● Work required
Exclude pictures and give again exactly the lines of the listing, beginning with its first line and ending with the one that contains "Task: Show the participants list of 53 people".

= = = = =

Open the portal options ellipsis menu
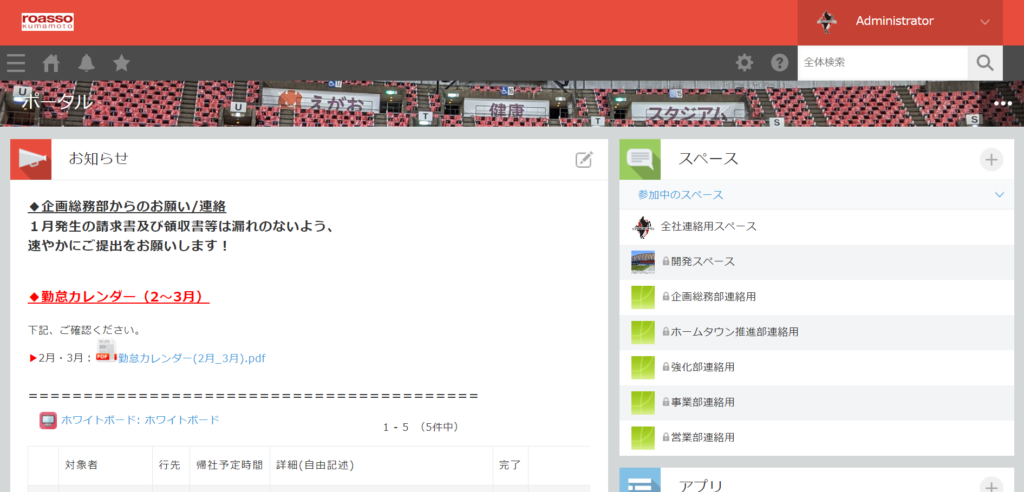pyautogui.click(x=1003, y=104)
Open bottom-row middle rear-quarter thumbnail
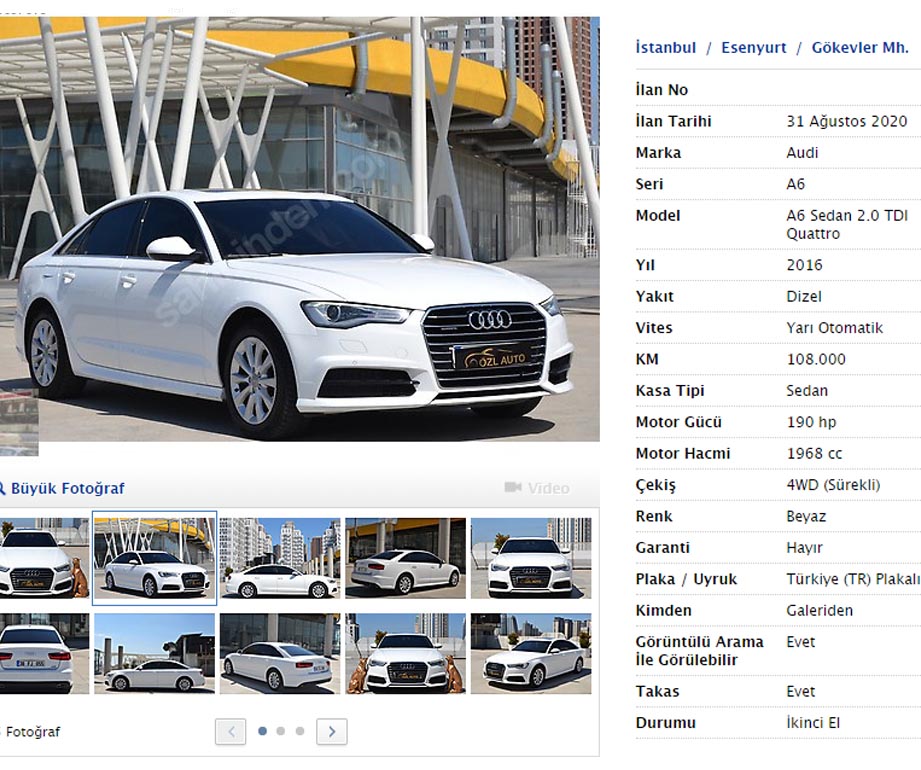Screen dimensions: 921x770 coord(280,653)
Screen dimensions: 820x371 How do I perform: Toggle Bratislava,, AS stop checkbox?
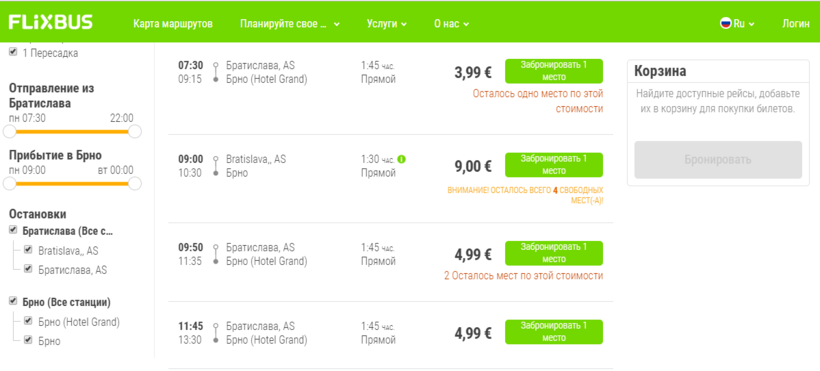[28, 250]
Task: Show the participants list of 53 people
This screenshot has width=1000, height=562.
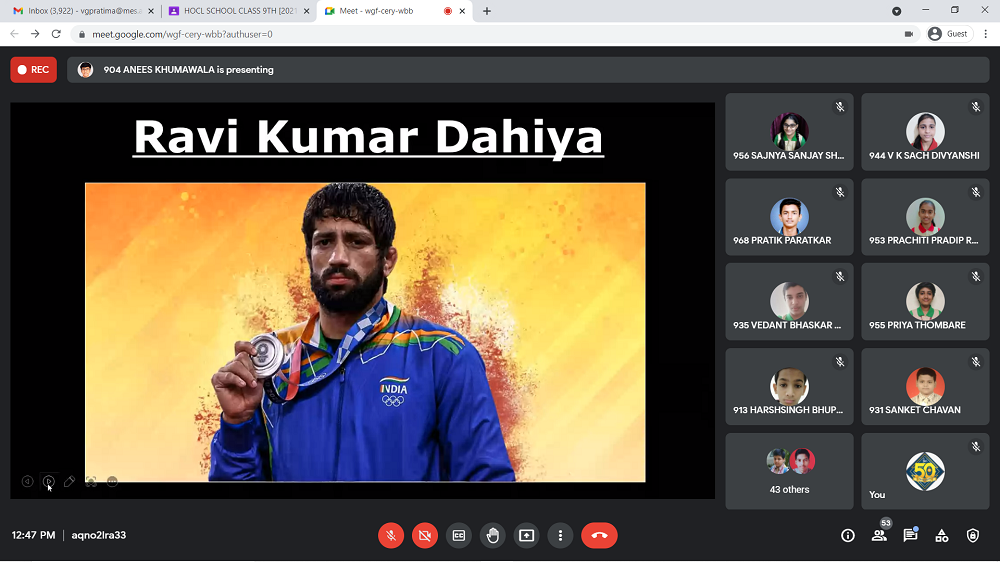Action: coord(879,535)
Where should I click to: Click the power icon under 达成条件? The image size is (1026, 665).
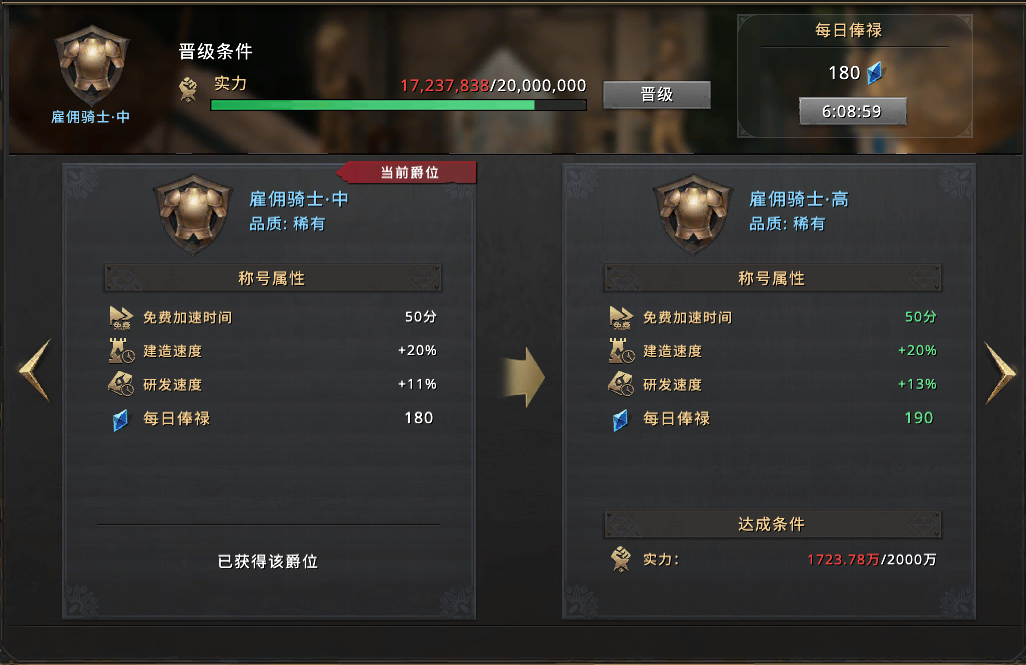pyautogui.click(x=620, y=560)
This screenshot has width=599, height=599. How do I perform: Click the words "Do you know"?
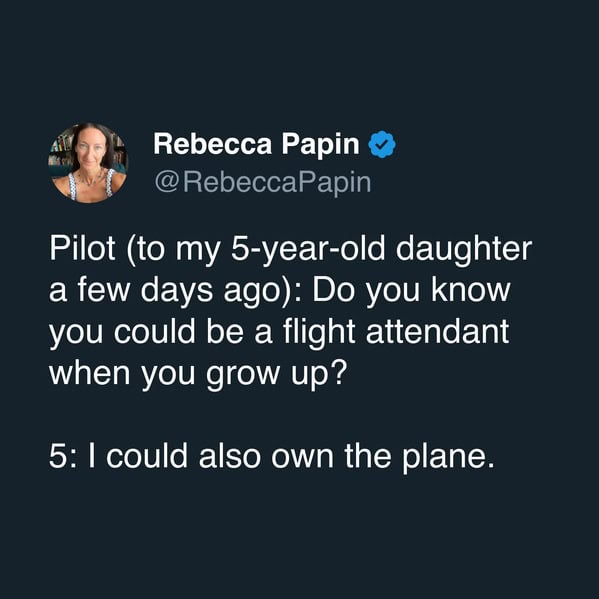click(x=411, y=292)
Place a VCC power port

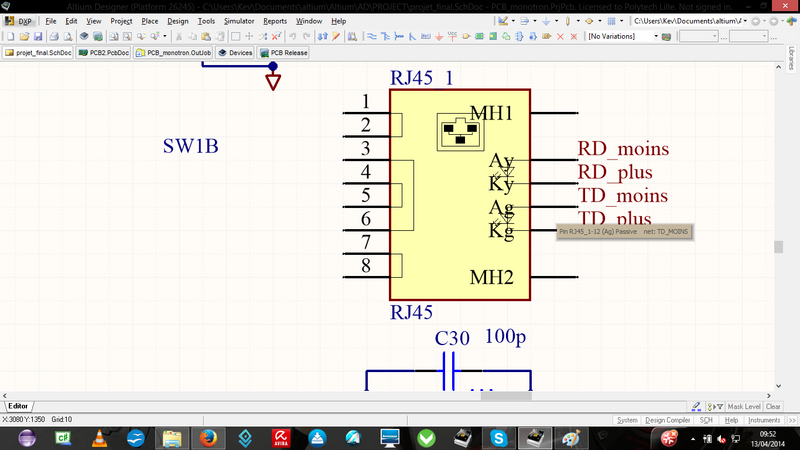(453, 37)
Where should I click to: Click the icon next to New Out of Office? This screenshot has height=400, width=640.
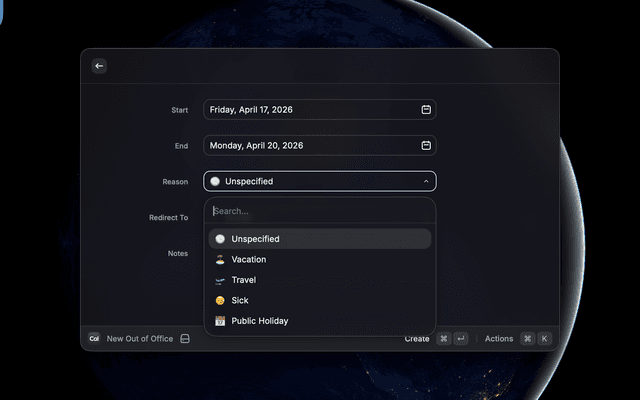pyautogui.click(x=185, y=339)
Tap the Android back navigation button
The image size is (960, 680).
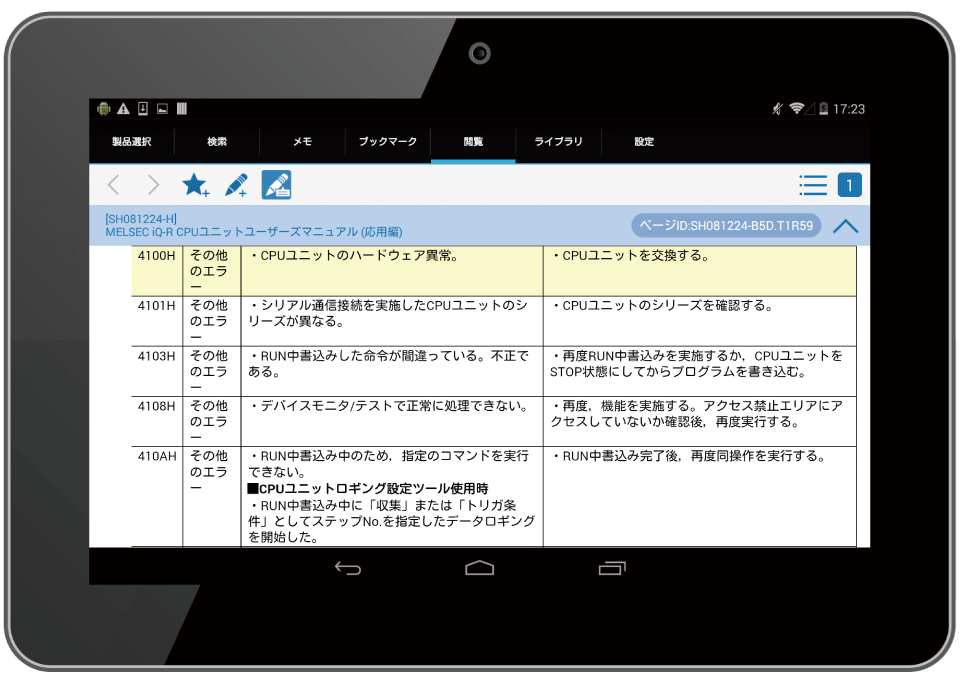[x=348, y=568]
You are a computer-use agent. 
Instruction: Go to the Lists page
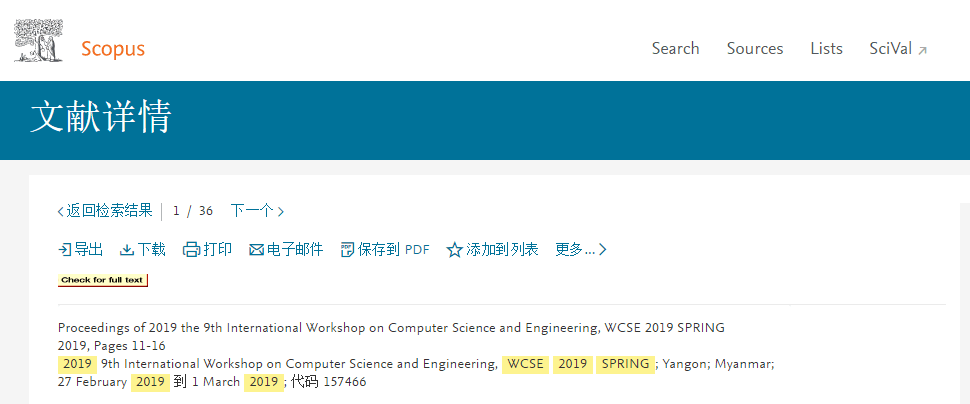coord(826,49)
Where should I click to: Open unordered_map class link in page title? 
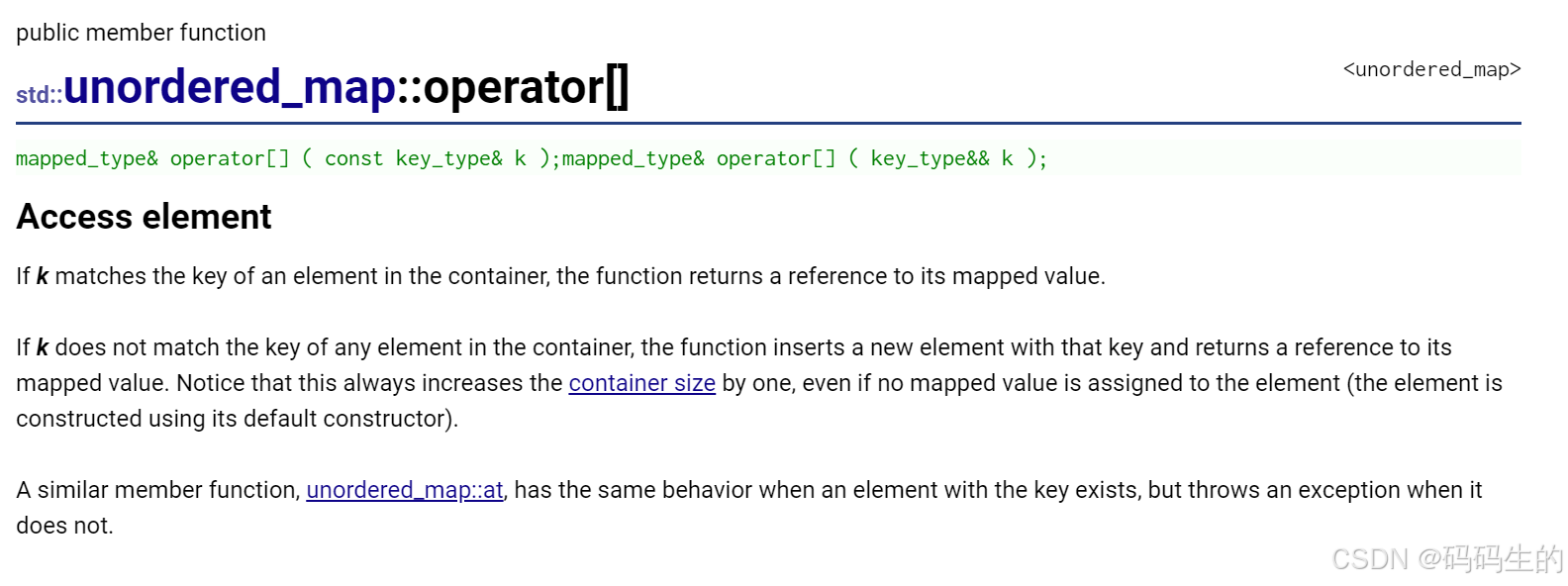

= = = = =

● Solved exercise
Open the portal options ellipsis menu
pyautogui.click(x=1003, y=104)
Open bottom-row middle rear-quarter thumbnail
Screen dimensions: 921x770 coord(280,653)
Screen dimensions: 820x371 How do I perform: Toggle Bratislava,, AS stop checkbox?
[28, 250]
Task: Show the participants list of 53 people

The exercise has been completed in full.